Our total revenue continues to be diversified geographically and spread across our five target industry sectors. For the quarter, international revenue was approximately 57%. While the number of deals in any quarter continues to vary, we are pleased with our sales performance this year with an increase in both absolute number and total value of license deals compared to last year.

On a non-GAAP basis, gross profit was $13.6 million for the third quarter yielding gross margins of 72.4%. As we have indicated in the past, license and implementation gross margins may vary from period to period depending on factors such as the amount and cost of implementation services required to deploy our products relative to the total contract value.

We are investing in our partnering program which includes systems integrators that will enable us to scale and to position us to capture longer-term market opportunities. In the third quarter, the increased cost associated with our partnering program had approximately a two percentage point incremental impact on our license and implementation gross margins, which was anticipated.
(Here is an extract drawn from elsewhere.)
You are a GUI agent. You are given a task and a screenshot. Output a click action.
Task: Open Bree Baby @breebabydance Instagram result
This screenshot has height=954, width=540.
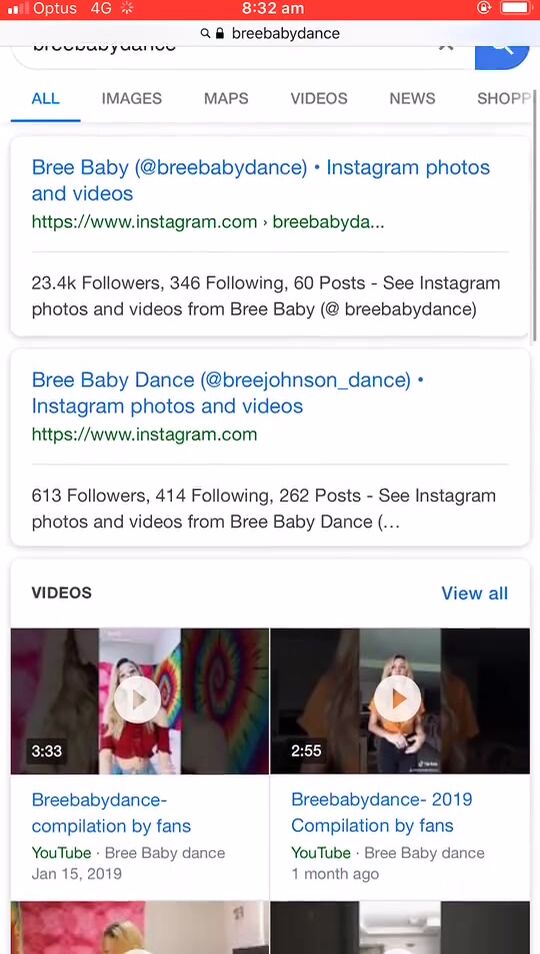261,180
In the fourth quarter of 2010, we expect these partnering programs to have a two to three percentage point impact on license and implementation gross margins.

Total non-GAAP operating expense is $11.2 million, an increase of $1.3 million from a year, with the increase principally in sales and marketing expenses of $1.1 million. R&D expense as a percentage of revenue continues in the mid to upper 20% range and was approximately 26% in the third quarter.

Our spending in sales and marketing and R&D is consistent with our planned strategic initiatives to continue to invest for long-term growth in what we believe is a large, emerging market opportunity.

Non-GAAP operating income was $2.4 million for the quarter with non-GAAP operating margins of 12.8%, which exceeded the high end of our guidance. This compares to third quarter of 2009 operating income of $2.6 million and operating margins of 15.5% with the year-over-year decrease resulting from plant investments and a long-term growth and other costs.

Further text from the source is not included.